### PROBLEMS TO SOLVE
[1] Give the stretch of the photography essay from "In this context, the" through "of people’s identity." again, switching "camera" to "lens".
[2] Decide whether each statement below agrees with the photography essay. Answer yes or no for each, and quote the words of the essay that settle it.
(a) The writer usually associates "emplacement" with the term "displacement."
(b) In this work, Carretero limited himself to portrayal.
(c) The frontal, direct, frugal portrait has served as an economical way of referring to identity.
[3] Answer these questions from the photography essay.
(a) Which term has the writer frequently used in recent essays on photography?
(b) According to the essay, what is Carretero's method basically a combination of?
(c) What does the relationship between the portrayed and the portrayer create?

### EXTRACT
════════════════════

In my latest essays on photography I have frequently used the term “emplacement”. Emplacement (I usually associate it with the term “displacement”) is one of the representational strategies that best fit the sensibility and thought that legitimize postmodern art. Postmodern art is strongly linked to space, ubiquity, heterotopy and movement, and the representational techniques always correspond to a specific setting. Indeed, this influences the fact that representational techniques frequently become techniques of intervention or obstruction. Thus, the relationship between art and life may seem increasingly a euphemism that refers not to art’s place, but to an art of places, i.e., an art of spaces and positions.

In this context, the recent work of Andrés Carretero is no exception. His method is basically a combination of emplacements and displacements. There would be no other way of understanding his portraits, even if he limited himself to portrayal; i.e., put certain subjects in particular positions in front of a camera (or placed the camera in a specific position with regard to the subjects). But in this case, he has gone further; through portraiture he has only approached an elemental phase within the configuration of people’s identity.

And the truth is that this type of frontal, direct, frugal portrait has functioned for some time now as a very economical way of referring to identity. Who are the people portrayed? What are they “made of”? Normally that matters less than the apparently hidden, but crucial, fact that the relationship between the portrayed and the portrayer creates a particular state of reality, upon which depend both the appearance of what has been photographed and the construction of the photograph as an aesthetic object.

════════════════════

### SUPPLIED MATERIAL
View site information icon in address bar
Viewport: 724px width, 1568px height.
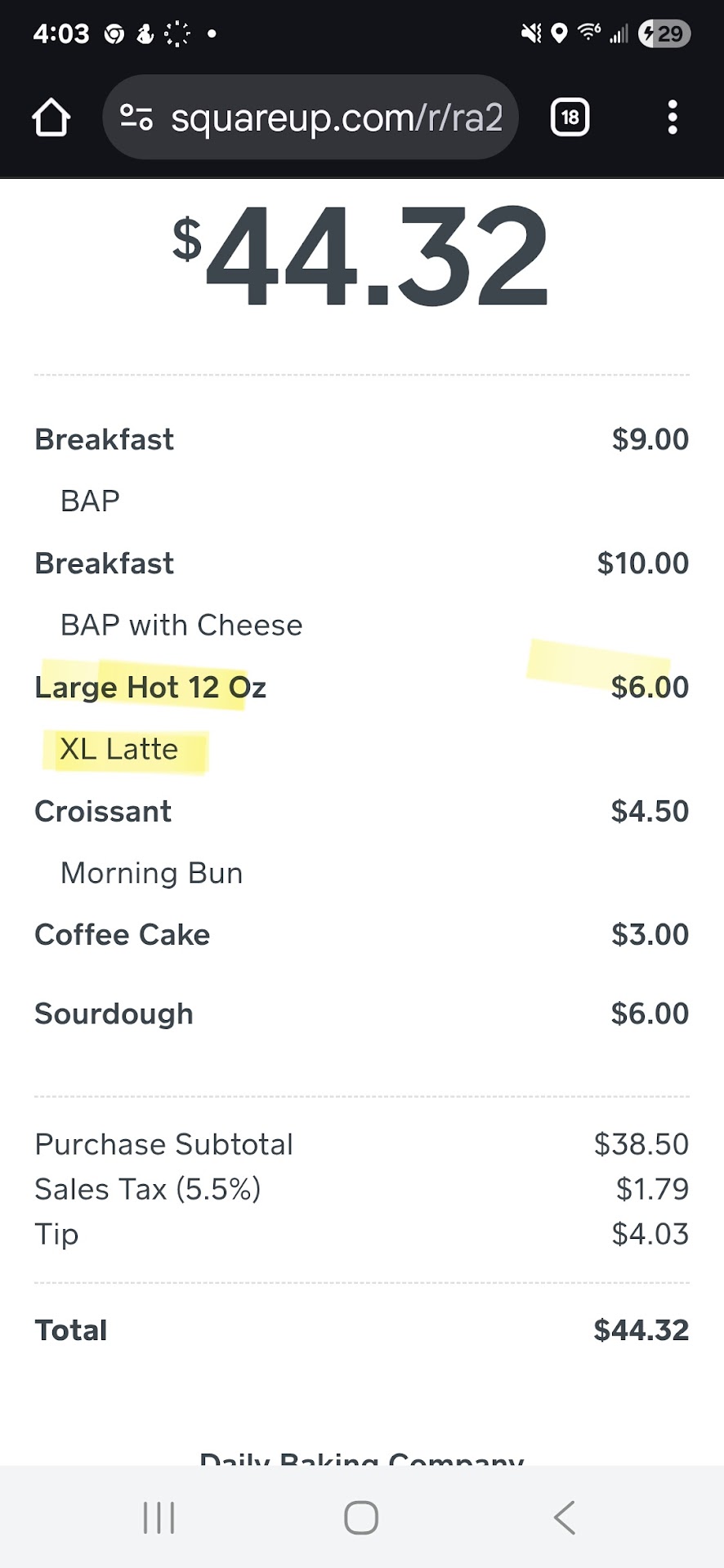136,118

════════════════════

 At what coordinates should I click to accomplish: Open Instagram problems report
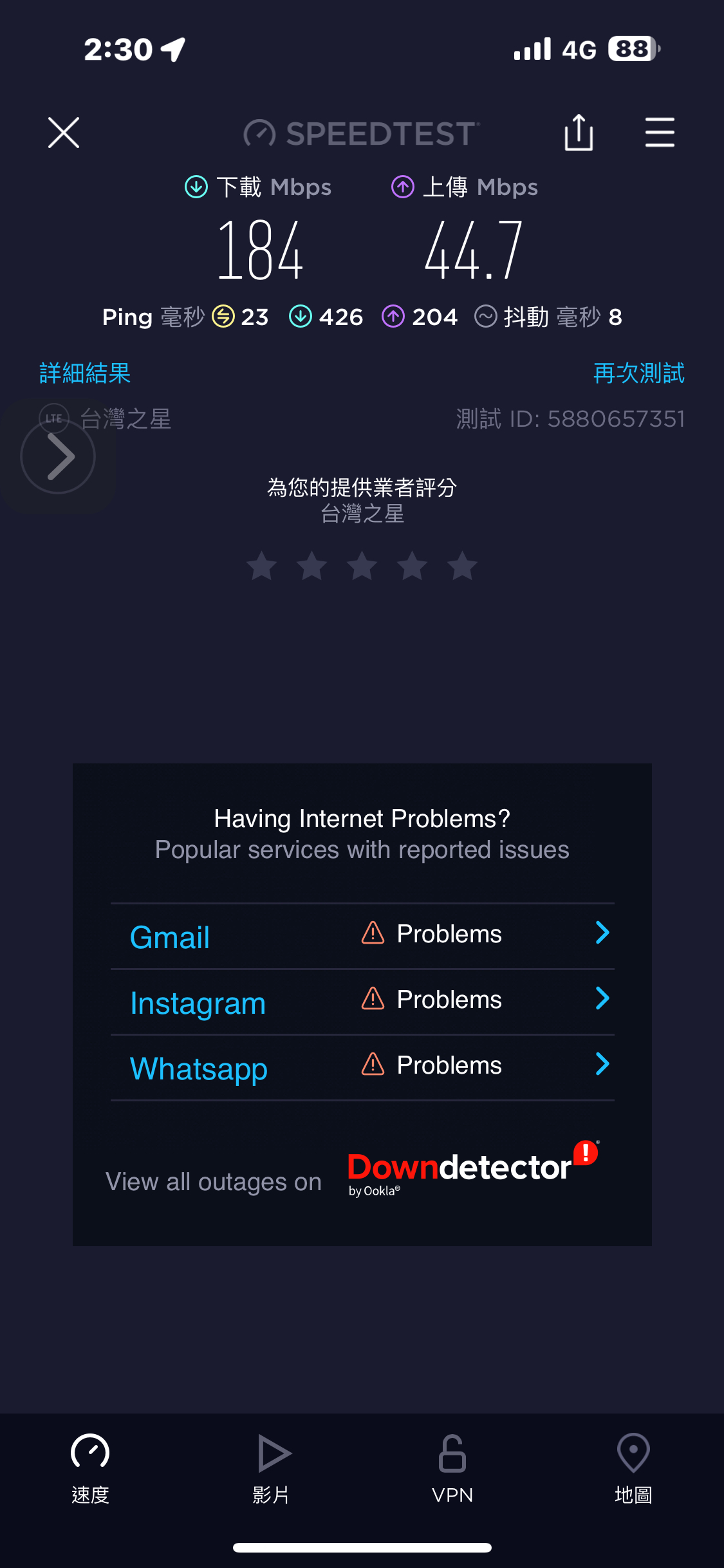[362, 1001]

════════════════════

### RESULTS IN ORDER
[1]
In this context, the recent work of Andrés Carretero is no exception. His method is basically a combination of emplacements and displacements. There would be no other way of understanding his portraits, even if he limited himself to portrayal; i.e., put certain subjects in particular positions in front of a lens (or placed the lens in a specific position with regard to the subjects). But in this case, he has gone further; through portraiture he has only approached an elemental phase within the configuration of people’s identity.

[2]
(a) Yes: "Emplacement (I usually associate it with the term “displacement”)"
(b) No: "But in this case, he has gone further"
(c) Yes: "this type of frontal, direct, frugal portrait has functioned for some time now as a very economical way of referring to identity"

[3]
(a) Emplacement.
(b) Emplacements and displacements.
(c) A particular state of reality.